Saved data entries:
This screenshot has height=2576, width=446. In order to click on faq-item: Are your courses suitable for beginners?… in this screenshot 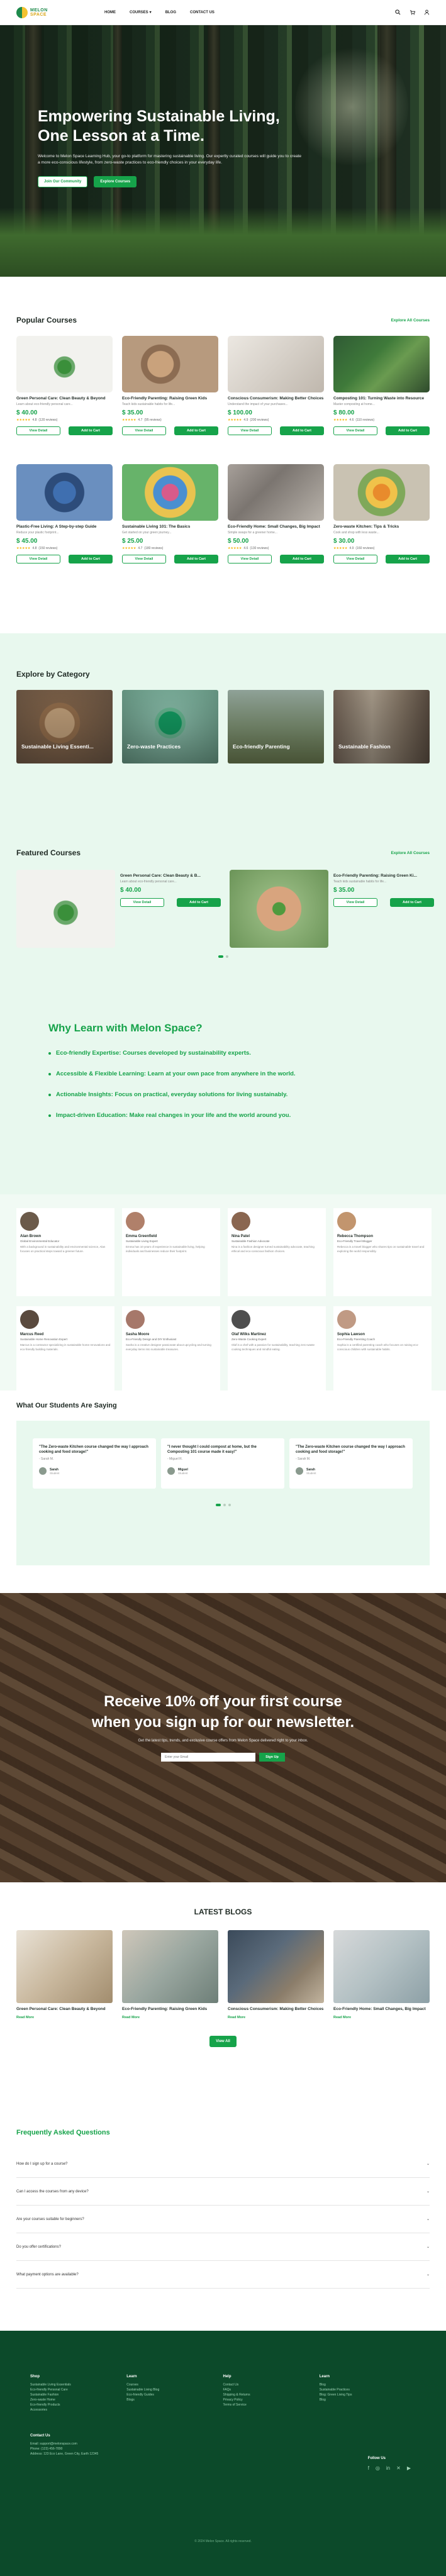, I will do `click(223, 2220)`.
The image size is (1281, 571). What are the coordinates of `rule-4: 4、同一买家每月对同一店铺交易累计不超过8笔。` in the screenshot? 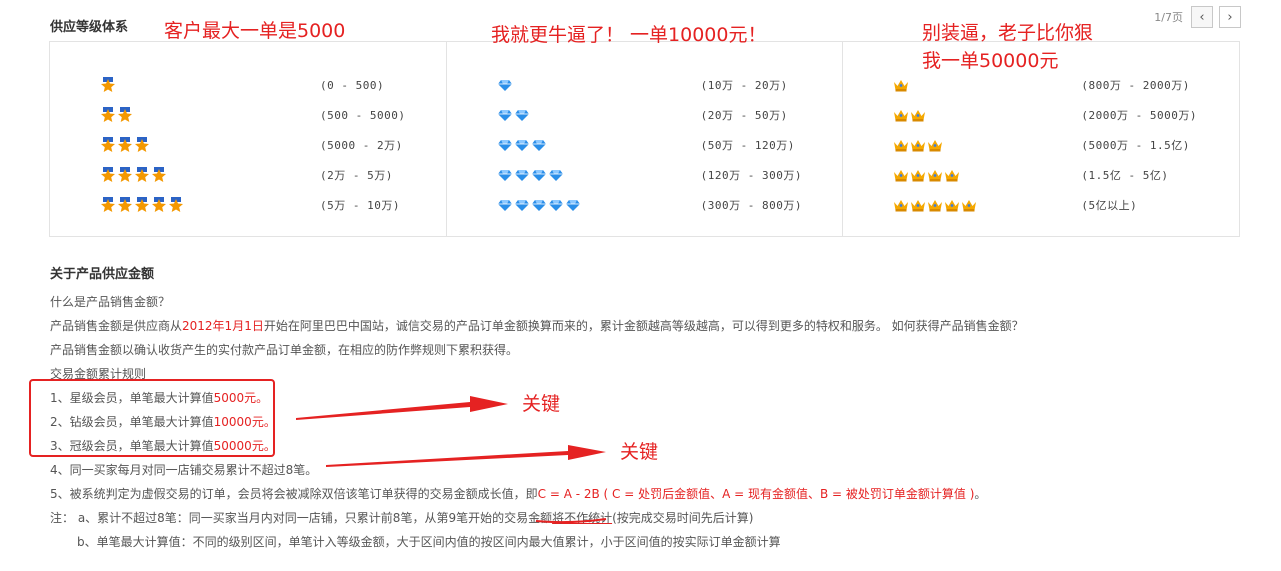 It's located at (184, 470).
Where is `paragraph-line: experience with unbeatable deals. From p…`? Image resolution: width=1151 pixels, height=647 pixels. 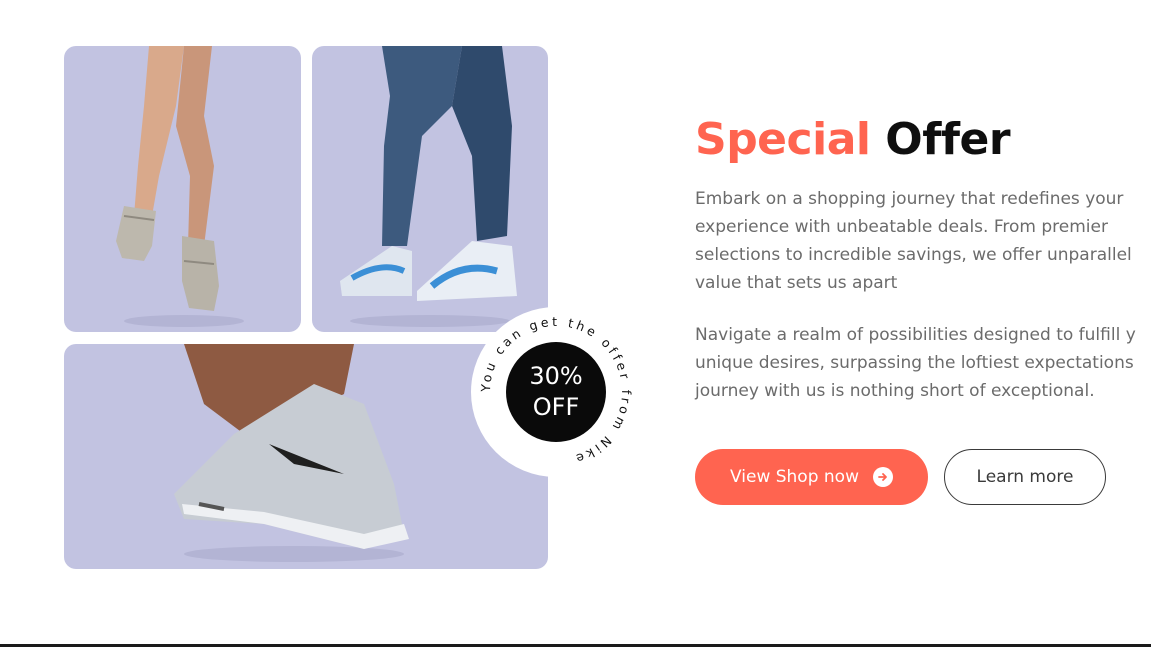 paragraph-line: experience with unbeatable deals. From p… is located at coordinates (902, 227).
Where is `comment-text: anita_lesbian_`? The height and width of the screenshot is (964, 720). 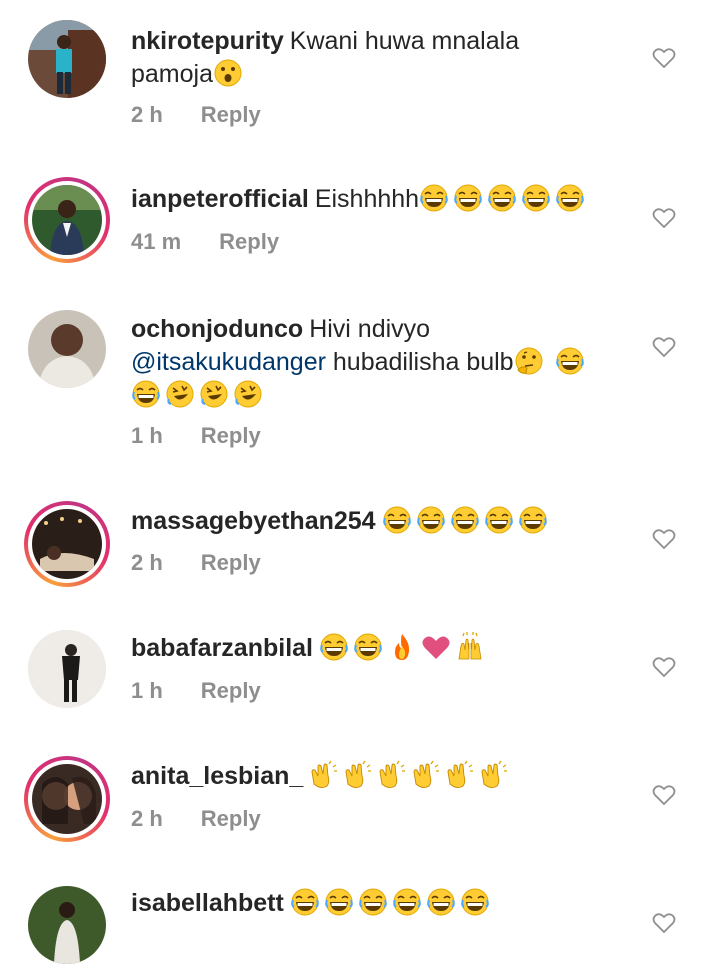
comment-text: anita_lesbian_ is located at coordinates (381, 776).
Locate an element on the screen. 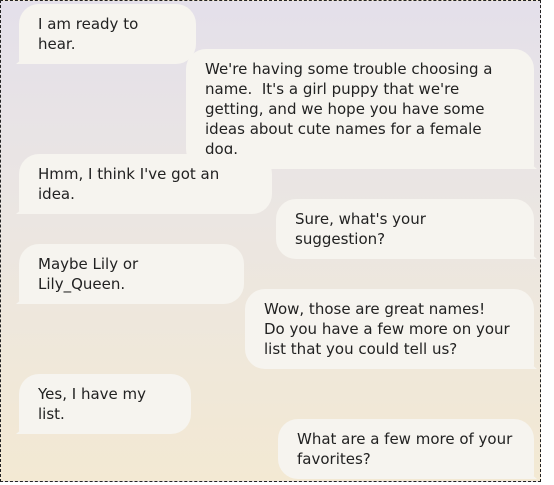 This screenshot has width=554, height=485. message-bubble-incoming: Maybe Lily or Lily_Queen. is located at coordinates (132, 274).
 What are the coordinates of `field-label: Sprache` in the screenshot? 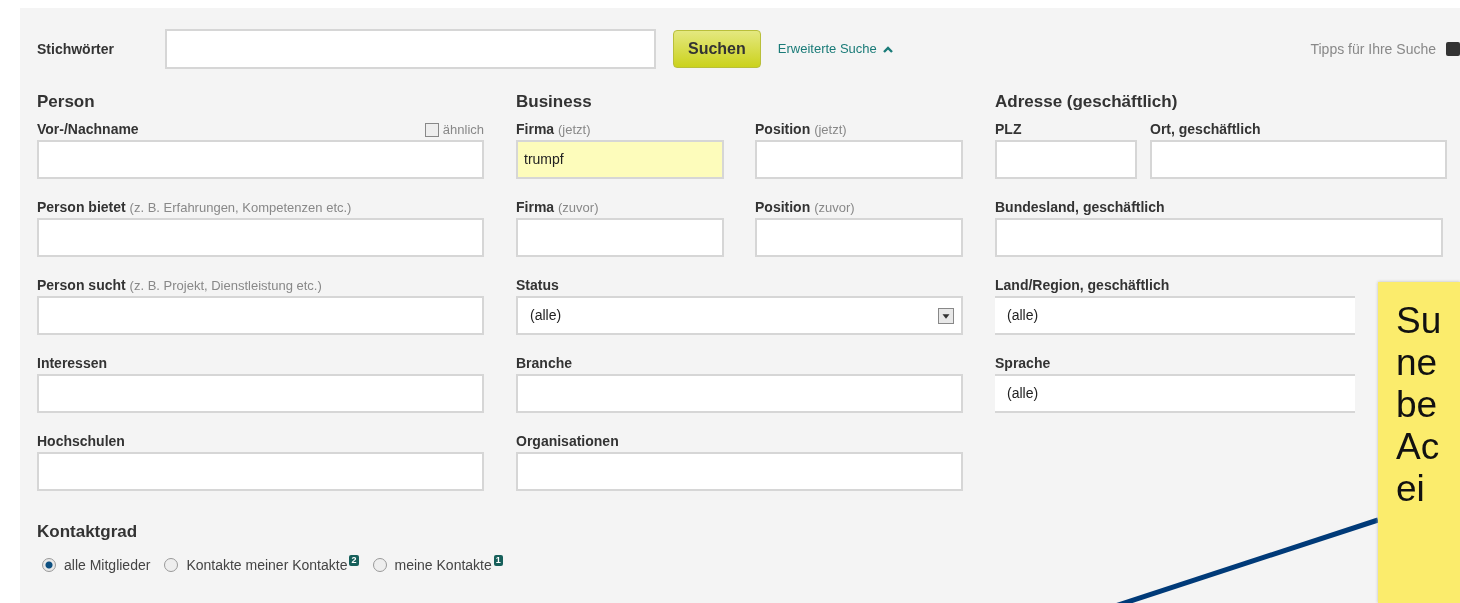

PROBLEM TO SOLVE: Return, word for word, the lines from the one containing "is (964, 720)." through the one containing "comment-text: anita_lesbian_ is", both included. Leave the pictures out of your answer.

ANSWER SPACE:
Where is `comment-text: anita_lesbian_`? The height and width of the screenshot is (964, 720). 
comment-text: anita_lesbian_ is located at coordinates (381, 776).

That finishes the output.